Even just three years later, it is difficult to imagine the “traditional” mall having a place, even in the most quintessential American suburb, 10 years from now. But while clearly the malls of the 1970s through the ’90s are not the future, the great irony here is that Caruso specializes in developing malls—luxury outdoor malls, such as the Grove in Los Angeles and the Americana at Brand in Glendale, California. And indeed, just as quickly as those once-ubiquitous beige shopping centers are being torn down across the U.S., shinier, flashier moneymaking entities are popping up in their place. The Mall 2.0, it seems, is an artificial landscape sans Sbarro and JCPenny’s, with a plethora of vaguely European structures and simulated boutique experiences in their place. Already, it feels like it’s time to reflect on whether or not these new “shopping experiences” will fare any better than their forebears.
However, in Meriden, Connecticut, a town located halfway between New Haven and Hartford, city leaders took an alternate route: transforming a former mall into a resilient 14.4-acre park replete with pedestrian bridges, a 2,150-square-foot amphitheater, a remediated landscape with a flood-control pond, and even drivable turf to accommodate food trucks and farmers markets. More radically, there are future plans to reduce the downtown infrastructure: “The downtown will go back to two-way traffic, like it was in the ’50s,” said Vincent Della Rocca, project manager at La Rosa Construction, a local family-owned business that helped create Meriden Green.

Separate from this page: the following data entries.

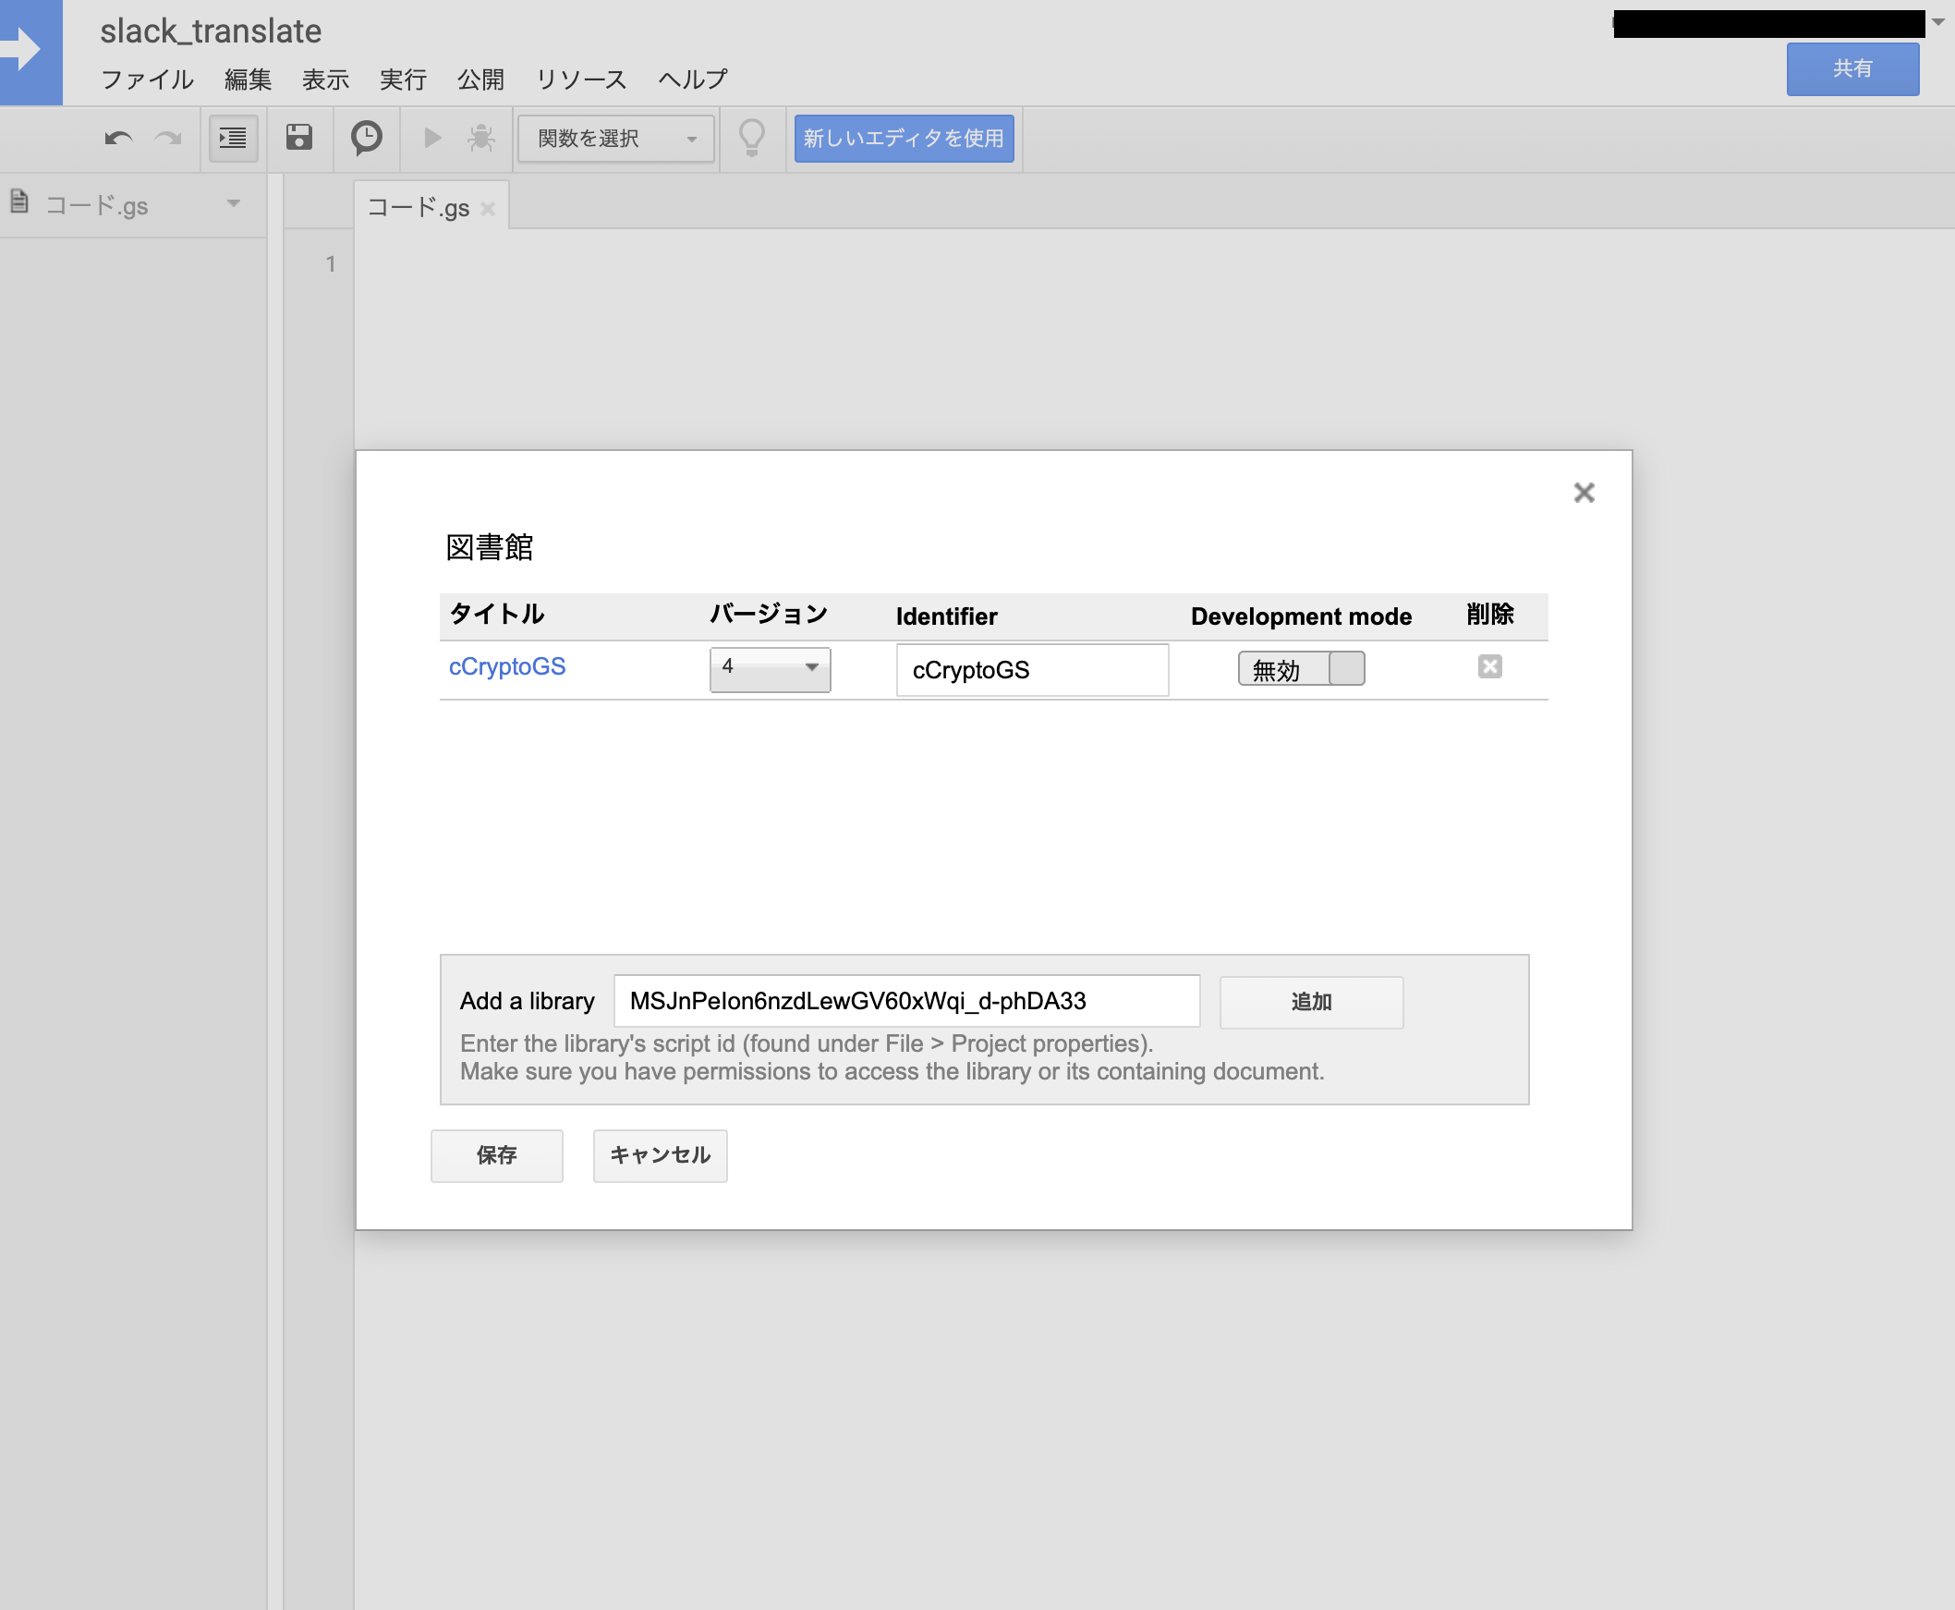Screen dimensions: 1955x1610
Task: Toggle the indent formatting icon
Action: pos(233,139)
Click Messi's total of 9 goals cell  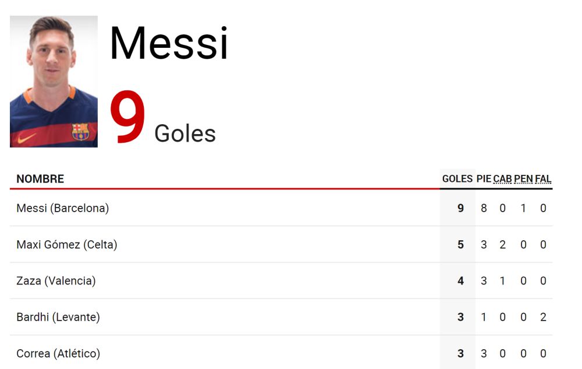tap(460, 208)
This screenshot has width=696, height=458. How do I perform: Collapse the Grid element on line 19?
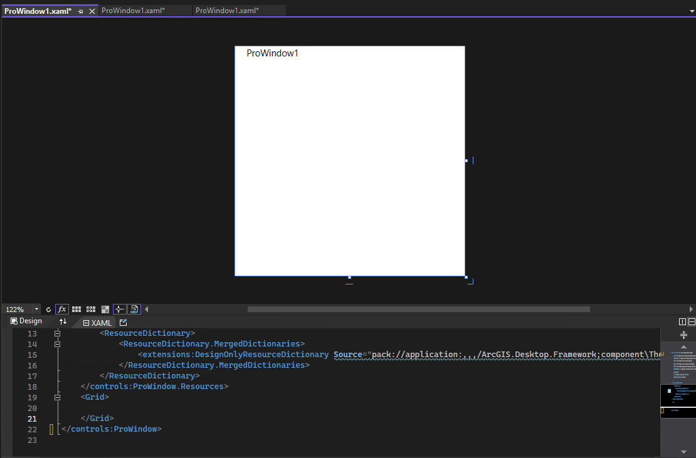57,397
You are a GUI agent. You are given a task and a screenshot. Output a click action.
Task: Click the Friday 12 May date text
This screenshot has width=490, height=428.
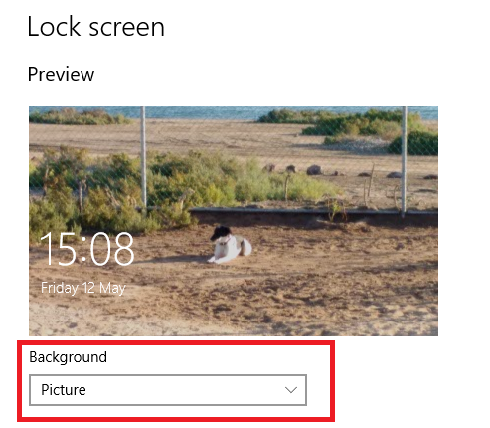pyautogui.click(x=83, y=288)
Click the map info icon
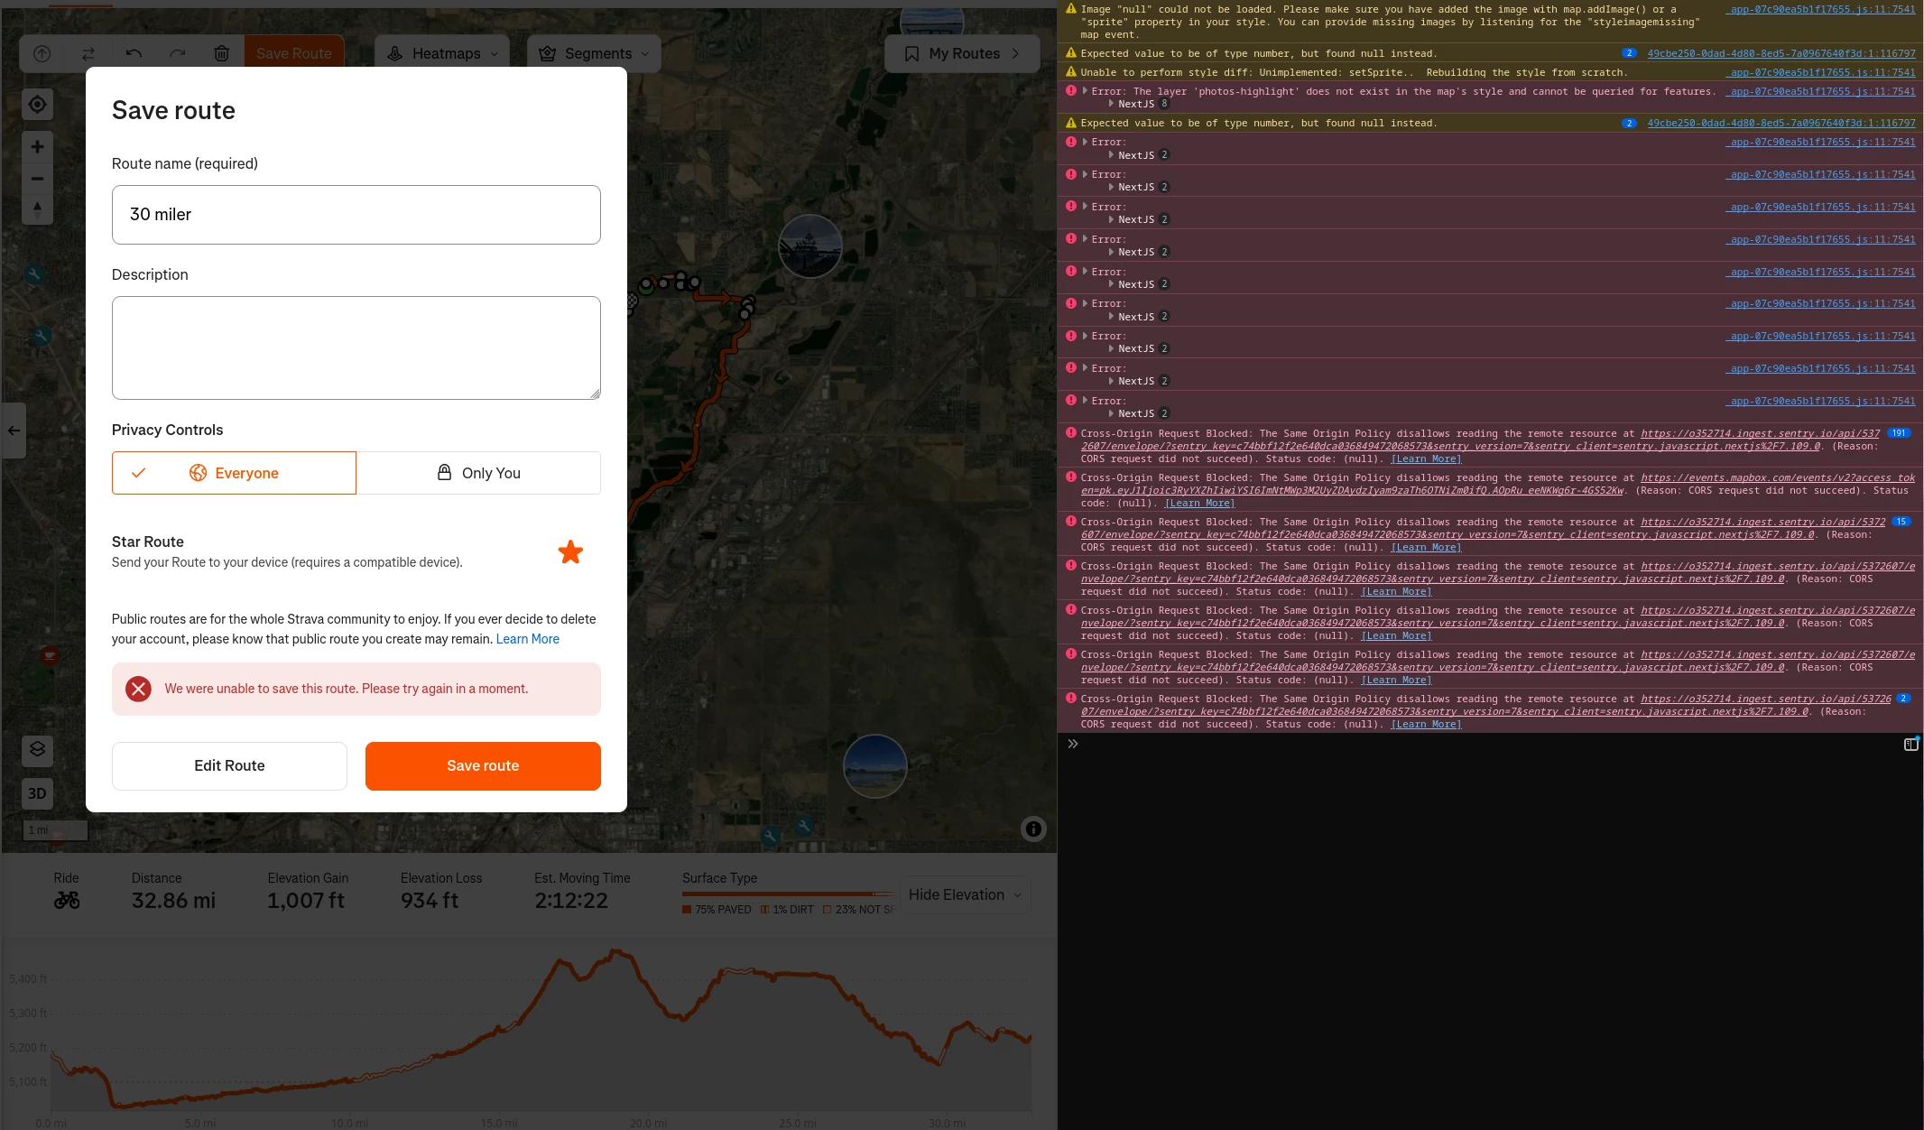The width and height of the screenshot is (1924, 1130). pyautogui.click(x=1033, y=829)
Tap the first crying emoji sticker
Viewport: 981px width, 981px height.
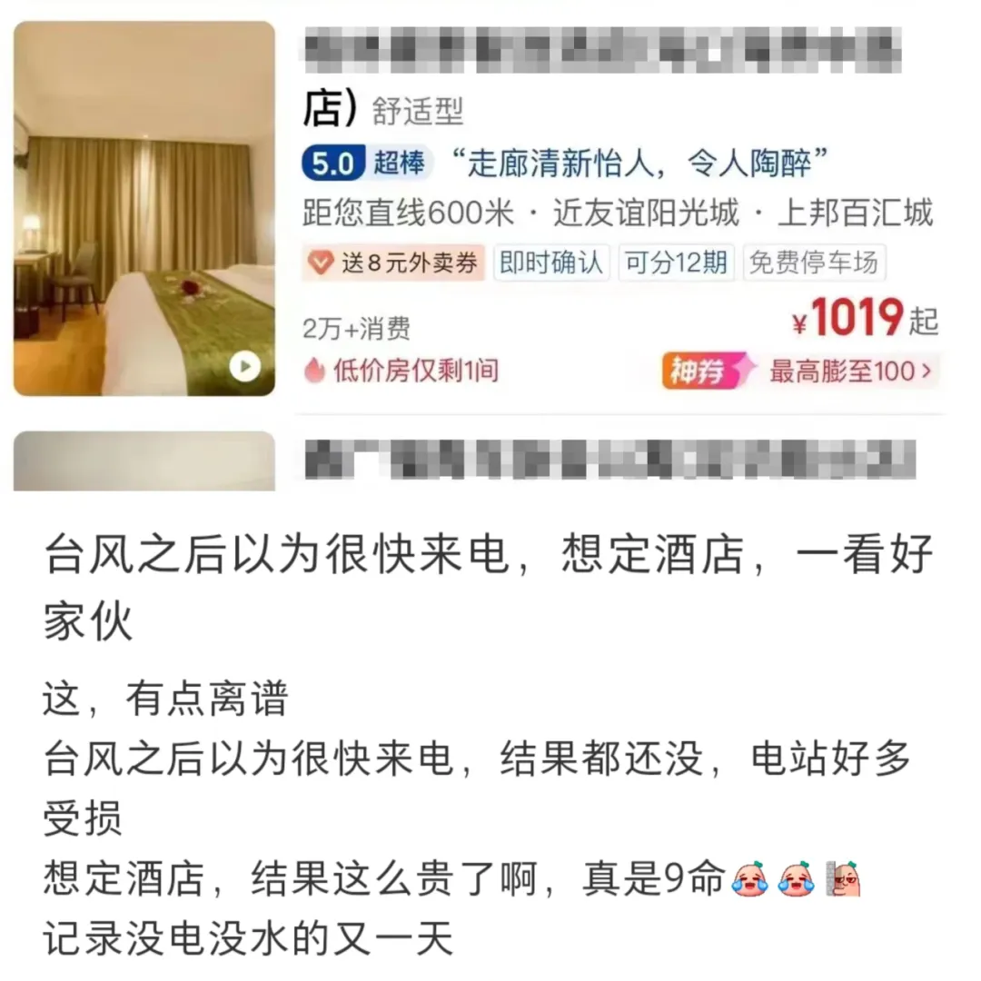(x=749, y=879)
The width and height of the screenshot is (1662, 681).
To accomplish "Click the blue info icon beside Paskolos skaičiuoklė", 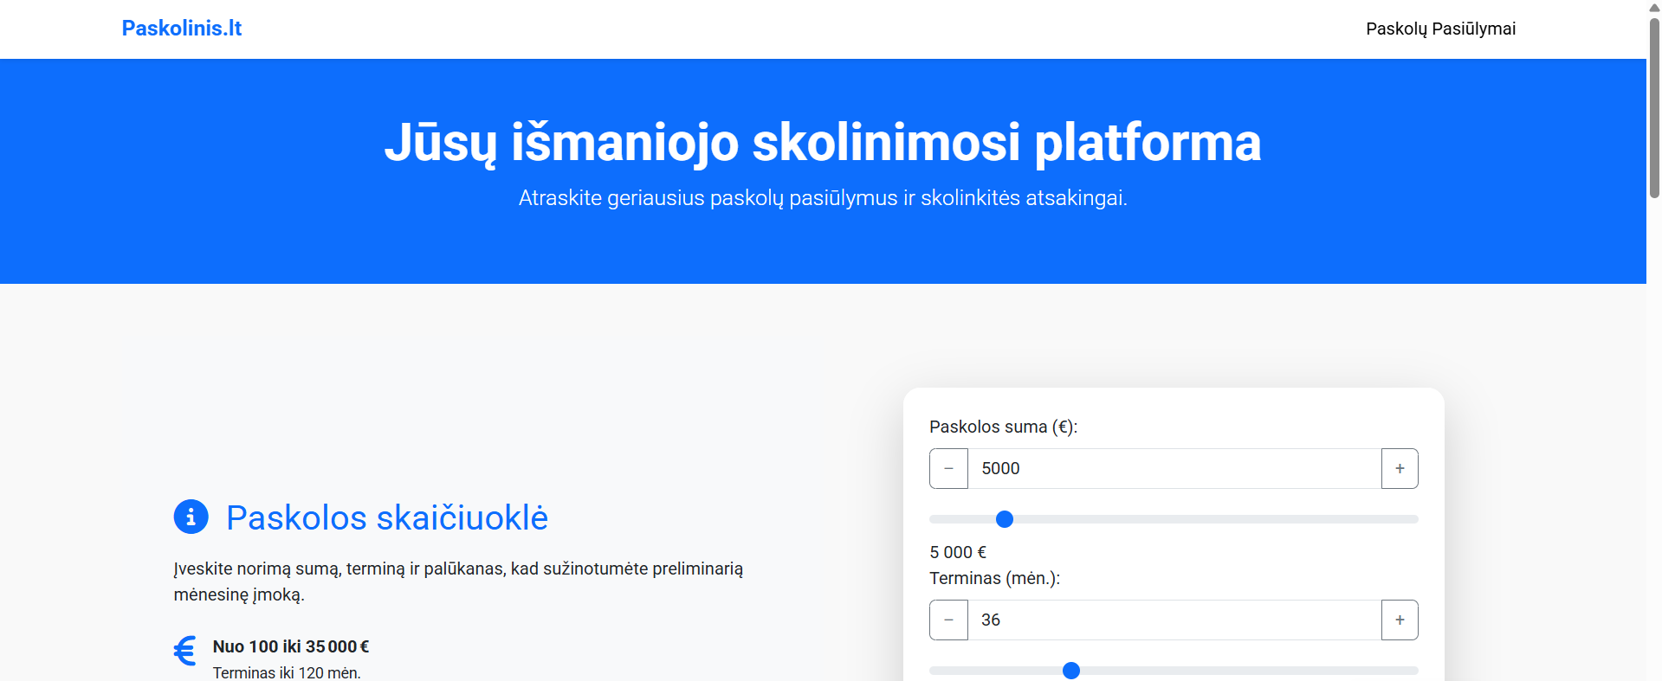I will pyautogui.click(x=191, y=517).
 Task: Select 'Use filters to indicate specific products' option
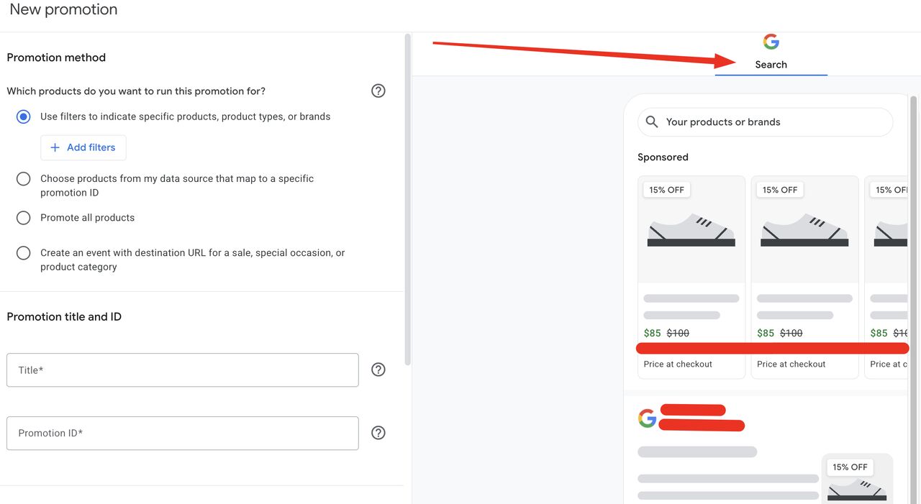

The $14 million project was no simple feat, involving an extensive overhaul of a formerly blighted area that locals called “The Hub.” In the 1950s and ’60s, the city began developing the space to bolster economic development, and in 1971 the Meriden Mall was built on the site. In the process, the Harbor Brook—technically three different brooks—was obstructed by a maze of underground pipes. The mall closed and in 1992 and 1996 flooding caused by the blocked water streams caused $30 million in damages to the downtown area. The city took possession of the property in 2005, and it was deemed a brownfield site. A Hub Site Reuse Committee was formed and began making plans to transform the area, creating the Site Reuse Plan in 2007.
Years of approval processes and funding grants later, the City of Meriden’s design team, engineering firm Milone and MacBroom, and LaRosa Construction broke ground in November 2013. Due to it being a former brownfield site, there were many unforeseen obstacles, such as underground oil tanks that had to be removed. The brook was exposed and diverted, “the site was cleaned, foundations were crushed, and six inches of topsoil were placed,” explained Della Rocca; additional landscaping included adding drainage channels, pedestrian bridges, and concrete pathways.
Meriden Green opened in September 2016, with future plans to build a new train station and a mixed-use commercial and residential building nearby. It is a soothing green space that brings families and community events to mind. Hanover Pond and the brook that feeds into it offer charm and respite in addition to their crucial flood-control functions.
It’s an optimistic project and one that simply makes good sense—the idea that green spaces offer the type of future-proofing no amount of luxurious shopping can ensure. “Today, ladies and gentlemen, is more than just the opening of a park, it’s more than just a grand flood-control measure,” Mayor Kevin Scarpati said at the opening. “This is the start of a new downtown; this is the start of a new Meriden.” And, if others take note, the state of the new suburban mall, as well.